Permalink
Fetching contributors…
Cannot retrieve contributors at this time
275 lines (206 sloc) 11.8 KB

About the web services API

The web services API is in its infancy. Suggestions welcome.

Authorization

In order for you to be able to use the web services API, an EOL administrator needs to make you a "power user". Please contact hammockj AT si.edu

Getting a token

The API can be used directly in a browser, but to use it from a program (including a shell script) it is necessary to obtain a 'token'. This is simply a string that holds encrypted information that tells the web services who you are.

For now, you need to get a token using a web browser; later you'll be able to do this from a script.

To obtain a token, log in to your power user account and visit the page https://eol.org/services/authenticate. (Note: services is plural here since the token applies to all of the services.) Copy the token (without the quotes) from the web browser into a file, so you can use it in API calls. Keep the token in a safe place; it is similar to a password.

Invoking API methods

Individual API services are all under /service/ (singular). Currently the only service is /service/cypher.

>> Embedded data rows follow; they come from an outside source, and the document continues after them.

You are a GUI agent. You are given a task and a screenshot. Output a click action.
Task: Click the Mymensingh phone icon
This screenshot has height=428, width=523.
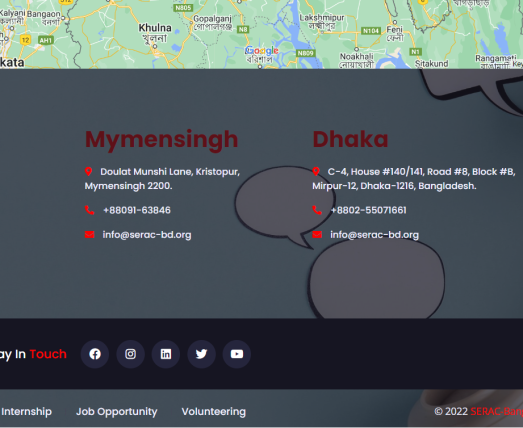tap(89, 210)
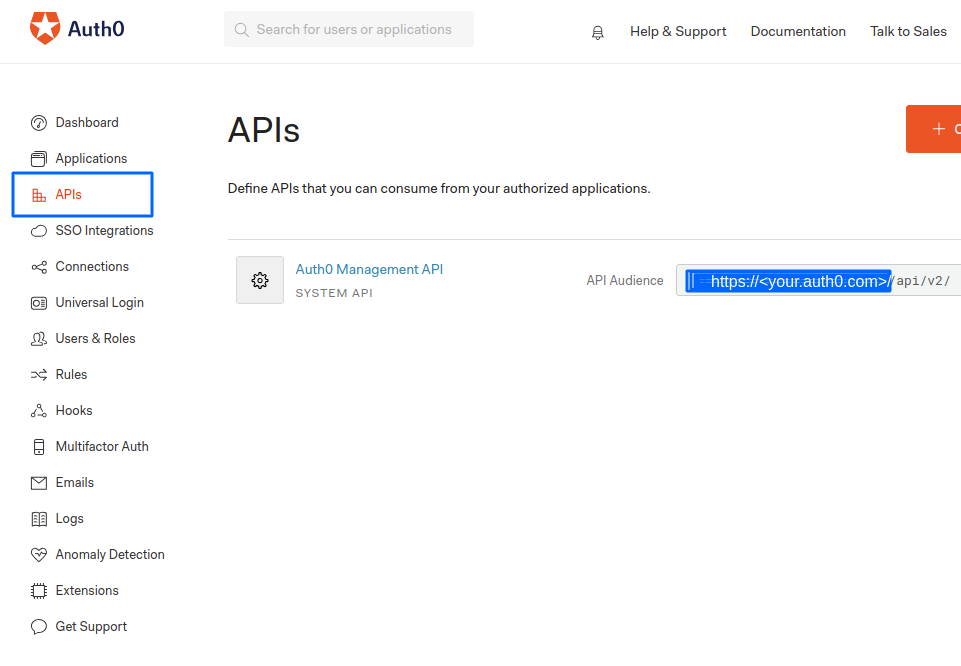Click the Extensions chip icon
Viewport: 961px width, 666px height.
39,591
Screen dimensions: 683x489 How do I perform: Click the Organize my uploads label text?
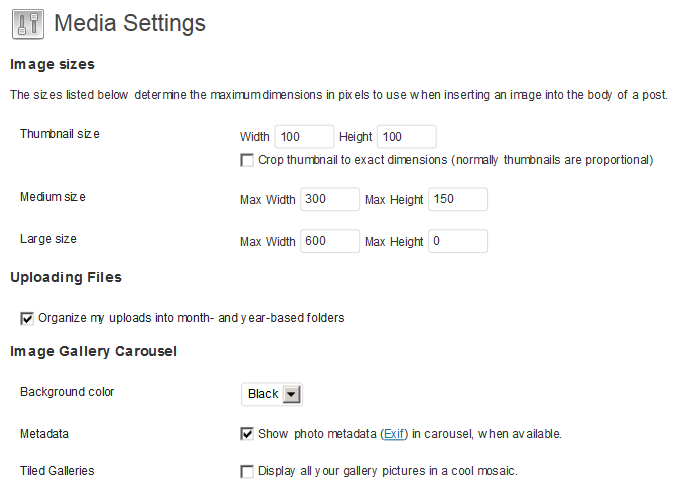(x=191, y=318)
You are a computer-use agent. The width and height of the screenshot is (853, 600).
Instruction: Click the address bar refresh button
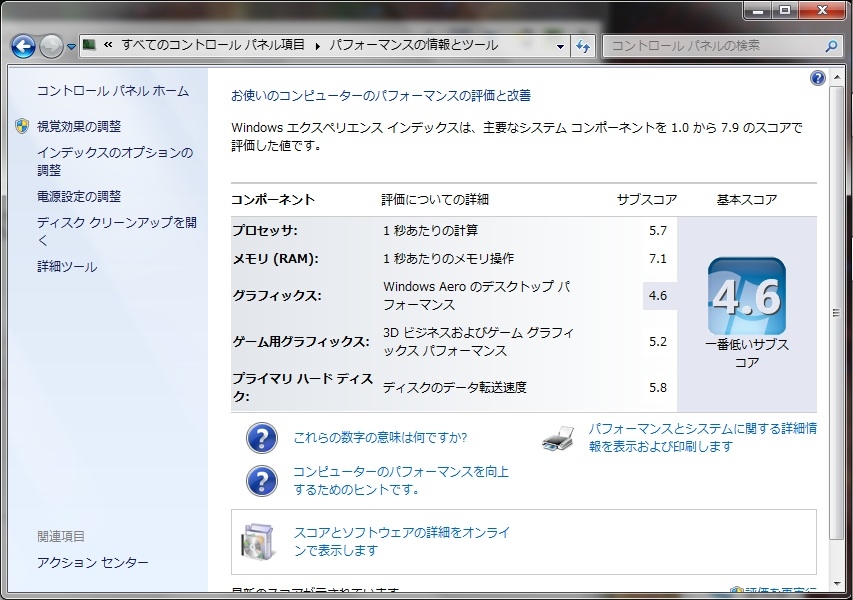tap(584, 46)
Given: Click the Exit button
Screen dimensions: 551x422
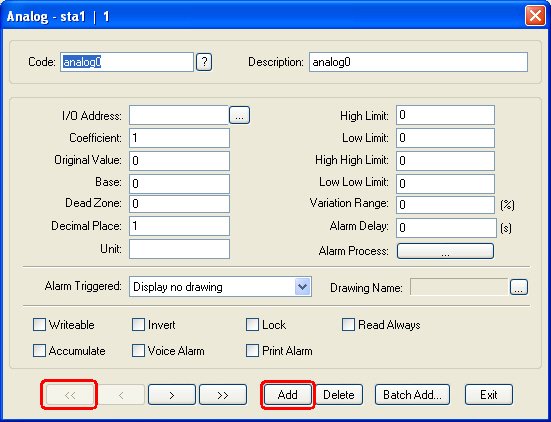Looking at the screenshot, I should point(489,395).
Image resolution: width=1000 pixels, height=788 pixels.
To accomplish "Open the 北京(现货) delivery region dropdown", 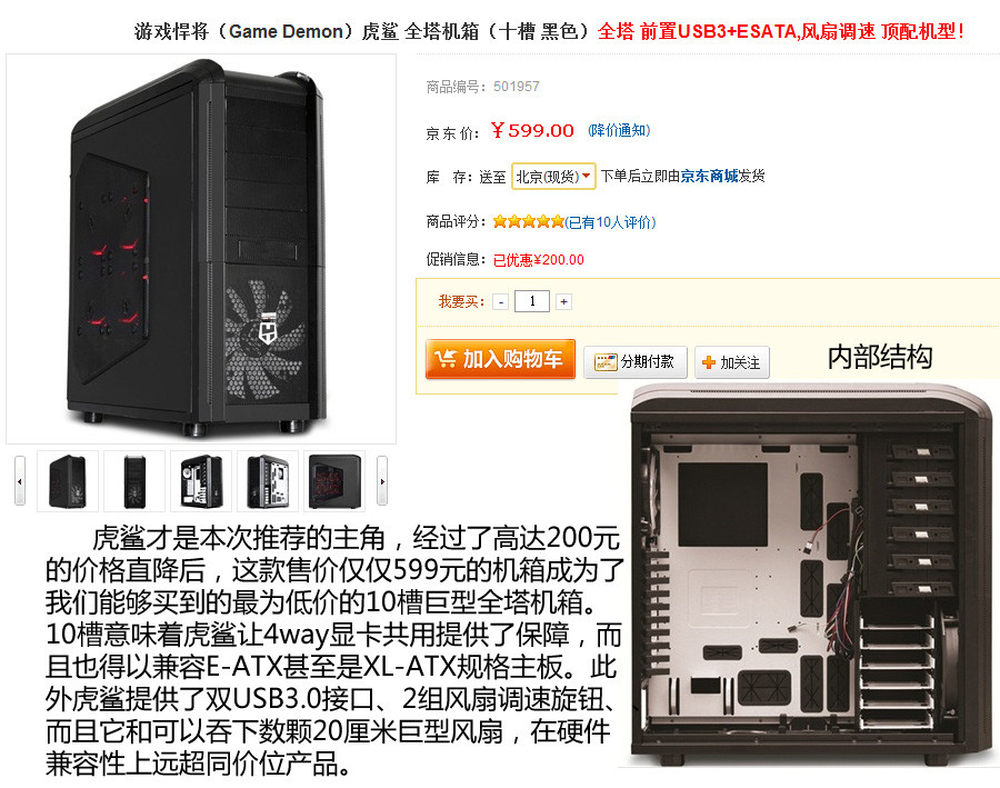I will pos(553,177).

Services are invoked using HTTP, either from a browser, using a command line tool such as curl or wget, or a library such as requests in python.

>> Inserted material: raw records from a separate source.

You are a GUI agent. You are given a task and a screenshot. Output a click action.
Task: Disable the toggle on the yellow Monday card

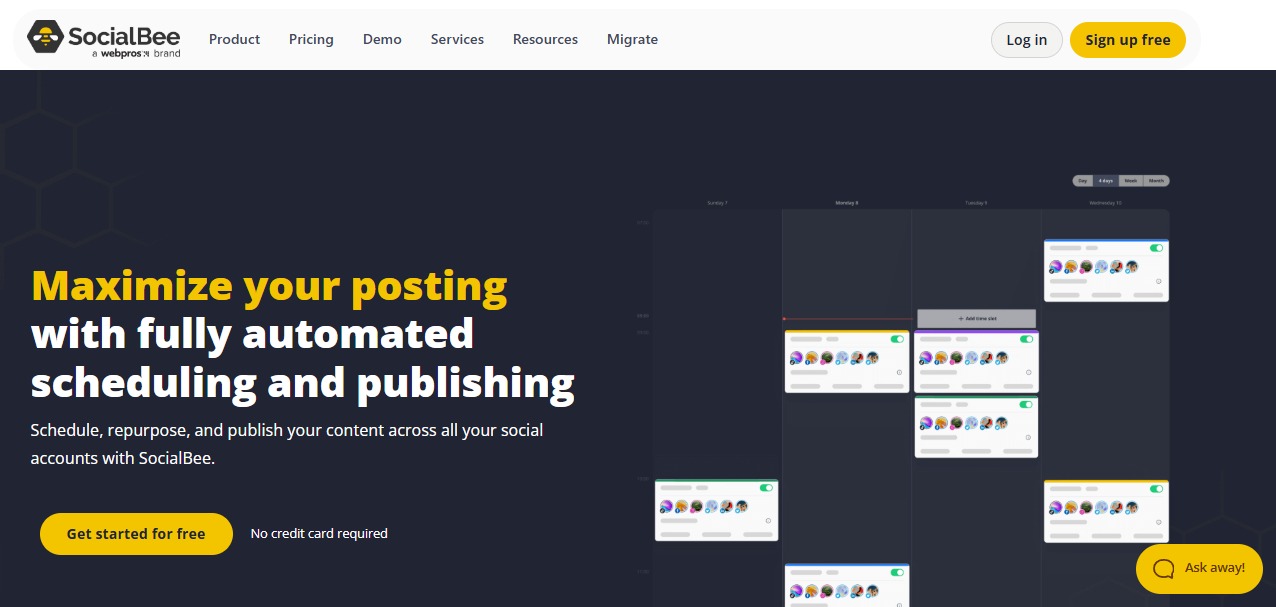896,339
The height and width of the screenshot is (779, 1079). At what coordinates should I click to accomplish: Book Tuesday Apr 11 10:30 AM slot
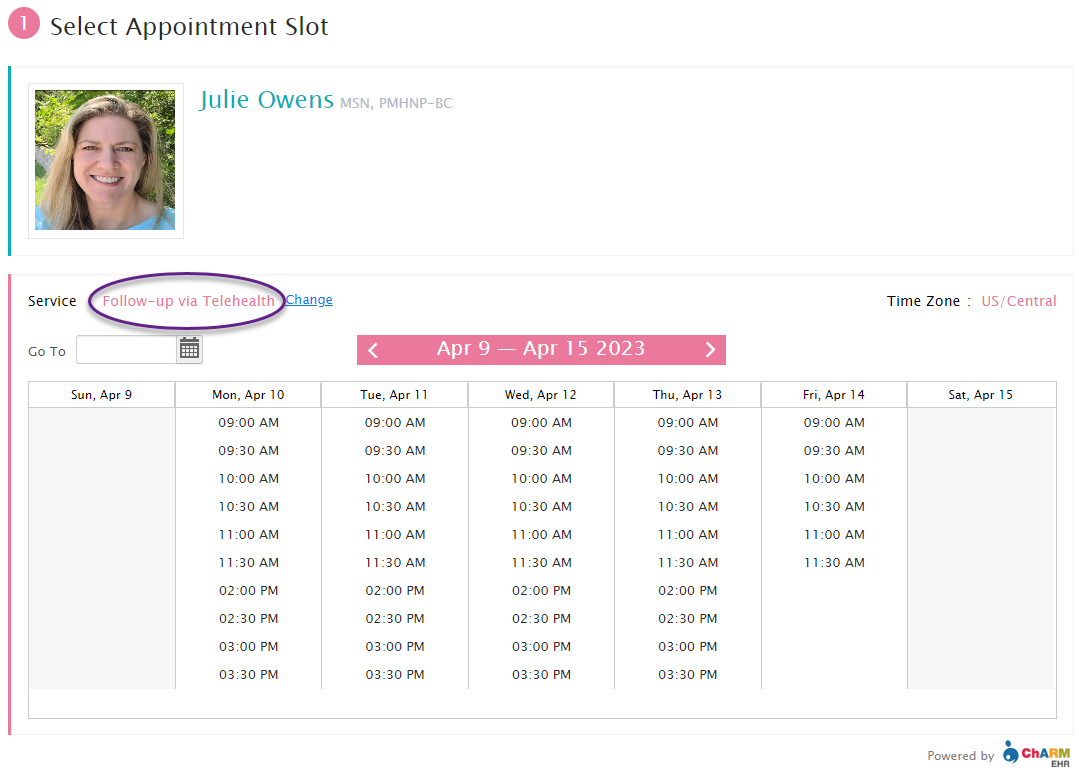tap(395, 506)
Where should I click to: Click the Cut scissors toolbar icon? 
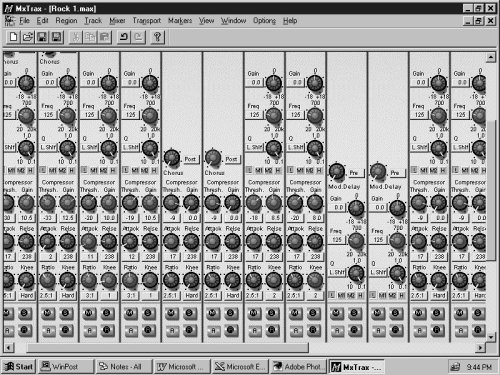point(76,37)
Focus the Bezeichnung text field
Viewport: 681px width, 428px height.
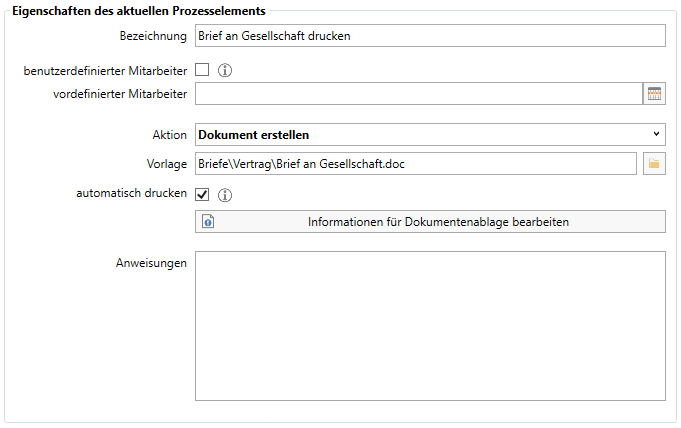pos(430,36)
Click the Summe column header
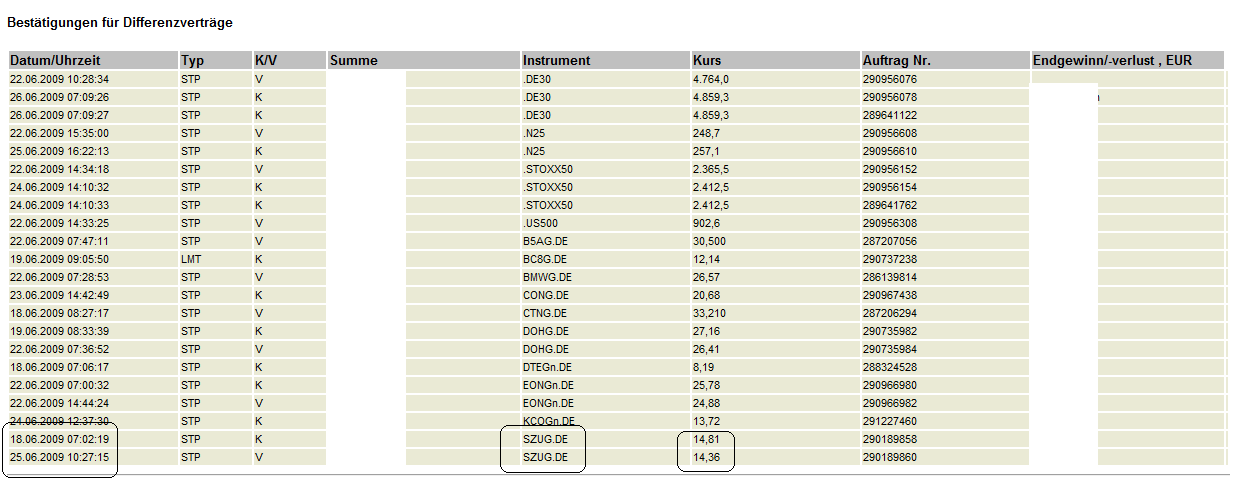The height and width of the screenshot is (499, 1233). coord(353,60)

With each request, it is necessary to provide the token in an HTTP Authorization: header. For example:

Authorization: JWT eyJ0eXAzczOzJZUzZ1NzJ9.eyJ1c2VyZjoTA1QWJsZzfQ.Xf5FSA2P_lJBGyBYGTsRPczAkg

Don't forget to use https: instead of http:, to keep the token private.

The manner in which you specify the addition of this header depends on the programming language. For examples see below.

If you store the token in a file, be sure to protect the file. On any Unix-like machine, you can do the following at the shell: (assume the file is called api.token)

chmod 600 api.token

Example: Access from shell (bash) using wget

wget is a common shell utility, similar to curl, for doing HTTP requests. Suppose the API token is in a file called api.token. The following illustrates use of wget with the cypher service:

wget -O cypher.out --header "Authorization: JWT `cat api.token`" \
  https://eol.org/service/cypher?query="MATCH (n:Trait) RETURN n LIMIT 1;"

Or, if the Cypher query is in a file called query.cypher:

wget -O cypher.out --header "Authorization: JWT `cat api.token`" \
  https://beta.eol.org/service/cypher?query="`cat query.cypher`"

These commands may only work from bash, which is the shell that I use, and the standard shell on most GNU/Linux systems.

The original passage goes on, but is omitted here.